(YOUR ASSIGNMENT) Your answer must consist of exactly the lines below, starting with the line with "The image size is (166, 106)." and going on through the line with "Select 'quit without", and nothing else.
[RECORDS SUPPLIED]
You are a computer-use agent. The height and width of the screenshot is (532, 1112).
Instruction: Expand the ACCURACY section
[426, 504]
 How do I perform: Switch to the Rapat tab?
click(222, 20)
[/RECORDS SUPPLIED]
[RECORDS SUPPLIED]
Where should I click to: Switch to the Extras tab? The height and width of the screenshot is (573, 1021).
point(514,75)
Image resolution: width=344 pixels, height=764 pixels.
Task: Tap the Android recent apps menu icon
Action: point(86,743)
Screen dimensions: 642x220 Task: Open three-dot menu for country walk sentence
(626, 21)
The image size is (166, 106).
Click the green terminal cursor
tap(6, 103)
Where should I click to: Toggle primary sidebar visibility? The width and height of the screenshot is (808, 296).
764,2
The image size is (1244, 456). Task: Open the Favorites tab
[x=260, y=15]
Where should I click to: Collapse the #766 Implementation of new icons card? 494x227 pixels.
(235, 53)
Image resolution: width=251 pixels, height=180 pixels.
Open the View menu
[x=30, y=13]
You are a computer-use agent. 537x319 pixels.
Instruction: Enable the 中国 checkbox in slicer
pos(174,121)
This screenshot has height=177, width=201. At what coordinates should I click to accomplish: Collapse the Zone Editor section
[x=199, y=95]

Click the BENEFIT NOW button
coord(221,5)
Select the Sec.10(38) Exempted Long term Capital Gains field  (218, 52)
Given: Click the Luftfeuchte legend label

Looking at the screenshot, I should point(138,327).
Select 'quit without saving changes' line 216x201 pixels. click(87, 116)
[/RECORDS SUPPLIED]
(RESPONSE AREA)
The image size is (166, 106).
Click the green terminal cursor
tap(6, 103)
Where should I click to: Toggle primary sidebar visibility? The width and height of the screenshot is (808, 296).
764,2
The image size is (1244, 456). Task: Open the Favorites tab
[x=260, y=15]
Where should I click to: Collapse the #766 Implementation of new icons card? 494x227 pixels.
(235, 53)
Image resolution: width=251 pixels, height=180 pixels.
Open the View menu
[x=30, y=13]
You are a computer-use agent. 537x319 pixels.
Instruction: Enable the 中国 checkbox in slicer
pos(174,121)
This screenshot has height=177, width=201. At what coordinates should I click to accomplish: Collapse the Zone Editor section
[x=199, y=95]

Click the BENEFIT NOW button
coord(221,5)
Select the Sec.10(38) Exempted Long term Capital Gains field  (218, 52)
Given: Click the Luftfeuchte legend label

Looking at the screenshot, I should point(138,327).
Select 'quit without saving changes' line 216x201 pixels. click(87, 116)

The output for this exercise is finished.